Every single time Real Salt Lake scored a goal I erupted in a fit of hysterical laughter. I find it quite pleasurable to see the Galaxy lose. I admit that. But in between goals I also found myself wondering whether the score - Real Salt Lake 3, Landon Free Galaxy 0 - really was the best result for both teams.

See, I’ve come to believe for both the Galaxy and RSL that it’s in their long term interest to lose games, and to lose them badly. Los Angeles, who have lost their last three games by an aggregate score of 8-0, has been doing an admirable job of securing its interest. I’d like to think that Alexi Lalas knew the Galaxy’s interest before last weekend, but I’m absolutely positive he knows it now. Steve Sampson has to go.

Just because you know what has to happen doesn’t always mean you can or want to make it happen. For any number of reasons, but particularly for lack of a suitable alternative, Lalas and Company may (indeed probably) feel right now is not the time to send Sampson on his merry way. Perhaps I buy into those Klinsmann coaching the Galaxy rumblings a bit too much, but you’ve gotta admit something about it rings very true. Point is, I think Sampson’s going to hang on to his job until after the World Cup.

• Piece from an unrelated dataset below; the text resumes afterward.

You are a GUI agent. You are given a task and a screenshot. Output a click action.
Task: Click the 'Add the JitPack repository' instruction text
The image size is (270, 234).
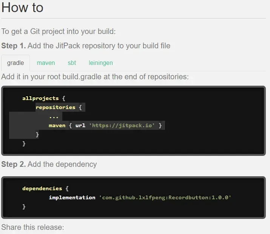(99, 46)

But there’s a real danger in deferring the inevitable: the coach who needs to be fired might start winning. That’s a bad thing. Crew fans understand what I’m talking about. Back in October I wrote the following about the Crew’s 2005 season:

We all woke up on May 15, 2004 and read in the morning press that today was a day of reckoning for Greg Andrulis. Win that afternoon or face the axe. In retrospect Columbus probably should have thrown the match. Instead they won and delayed the inevitable for over a year. Yes, the inevitable.

There was not a single bit of difference between the Greg Andrulis whose team missed the playoffs in 2003 and went winless in its first five games of 2004, and the Greg Andrulis whose team beat New England on that unfortunate Saturday. Not one bit of difference.

I don’t know if John Ellinger would have been fired or not had Real Salt Lake failed to win against the Los Angeles Galaxy. I have my doubts, and I strongly suspect Ellinger’s job security is considerably more secure than it ought to be. But the basic fact of the matter is that he should have been fired a long time ago. The win against Los Angeles changed absolutely nothing in that regard.

There is no difference between the John Ellinger whose team went 18 games without a win and the John Ellinger whose team had a very good day against a depleted and effete Los Angeles Galaxy.